By Steven Aftergood
This article appeared March 17 in Secrecy News Blog.
Even when the Central Intelligence Agency possesses a releasable document in a softcopy format, the Agency typically refuses to release the softcopy version in response to Freedom of Information Act requests, and insists on providing a hardcopy version of the document instead.
A federal judge said last week that that may be a violation of law. The issue arose in a FOIA lawsuit seeking electronic copies of 419 articles from the in-house CIA journal Studies in Intelligence. The lawsuit was brought by Jeffrey Scudder, an information technology specialist who has worked in the intelligence community for 23 years.
Mr. Scudder told the court that he has detailed knowledge of CIA information systems and capabilities. In his FOIA requests, he was able to inform the CIA FOIA staff “as to where within the [CIA] computer systems the electronically stored documents [that he is requesting] are located.”
However, CIA refused to release the documents in the requested electronic format.

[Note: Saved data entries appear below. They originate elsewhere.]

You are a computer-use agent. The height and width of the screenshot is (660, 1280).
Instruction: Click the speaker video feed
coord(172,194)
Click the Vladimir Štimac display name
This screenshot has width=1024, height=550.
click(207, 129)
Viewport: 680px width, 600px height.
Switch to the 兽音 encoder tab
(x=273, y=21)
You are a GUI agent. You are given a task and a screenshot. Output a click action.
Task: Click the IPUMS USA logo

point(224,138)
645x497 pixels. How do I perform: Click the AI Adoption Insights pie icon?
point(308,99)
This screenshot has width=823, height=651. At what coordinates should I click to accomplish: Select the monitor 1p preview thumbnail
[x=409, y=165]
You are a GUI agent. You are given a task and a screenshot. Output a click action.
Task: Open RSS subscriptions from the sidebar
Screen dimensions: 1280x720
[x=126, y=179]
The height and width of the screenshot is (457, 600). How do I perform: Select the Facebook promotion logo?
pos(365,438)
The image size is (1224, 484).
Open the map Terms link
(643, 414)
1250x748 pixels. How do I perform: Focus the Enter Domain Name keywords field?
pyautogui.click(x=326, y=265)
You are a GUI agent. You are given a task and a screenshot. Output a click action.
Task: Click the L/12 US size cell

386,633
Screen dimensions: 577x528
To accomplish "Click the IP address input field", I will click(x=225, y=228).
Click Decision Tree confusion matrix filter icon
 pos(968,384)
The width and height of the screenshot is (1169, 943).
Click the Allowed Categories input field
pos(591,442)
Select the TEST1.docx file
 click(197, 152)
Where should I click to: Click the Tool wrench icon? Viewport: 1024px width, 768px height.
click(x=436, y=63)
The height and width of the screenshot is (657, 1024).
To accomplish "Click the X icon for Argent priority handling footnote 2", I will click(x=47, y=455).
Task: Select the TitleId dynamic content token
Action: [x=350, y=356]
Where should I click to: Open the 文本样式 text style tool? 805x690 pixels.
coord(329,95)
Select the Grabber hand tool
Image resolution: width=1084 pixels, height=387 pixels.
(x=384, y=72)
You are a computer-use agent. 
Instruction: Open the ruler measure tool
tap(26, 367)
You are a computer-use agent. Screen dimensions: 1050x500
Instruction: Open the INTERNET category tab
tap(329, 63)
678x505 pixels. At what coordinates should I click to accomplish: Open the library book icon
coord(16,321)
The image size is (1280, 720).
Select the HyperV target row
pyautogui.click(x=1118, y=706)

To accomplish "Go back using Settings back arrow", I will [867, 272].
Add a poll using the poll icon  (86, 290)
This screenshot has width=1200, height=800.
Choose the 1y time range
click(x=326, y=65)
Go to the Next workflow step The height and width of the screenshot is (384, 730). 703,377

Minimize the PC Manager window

Instead, the Agency proposed to print them out and to release them only in hard copy, ostensibly for security reasons. But this practice may be inconsistent with the requirements of the FOIA. “Congress anticipated that recalcitrant agencies would resist being responsive to requesters’ format choices,” wrote Judge Beryl A. Howell of the DC District Court last week, and so Congress required agencies to make “reasonable efforts” to accommodate requesters’ preferences.
“Where, as here, an agency asserts nearly twenty years after the passage of the E-FOIA Amendments that it cannot provide *any* electronic formats because of a lengthy process the agency has created, a court is required by the FOIA to evaluate that process to determine if it meets the statutorily mandated ‘reasonable efforts’ standard.”
“The defendant [CIA] avers that if it were ordered to honor the plaintiff’s [FOIA] request [for soft copy records], it would have to print the existing electronic documents to paper and then rescan them into electronic documents so that they may be reproduced and released on removable media,” Judge Howell summarized.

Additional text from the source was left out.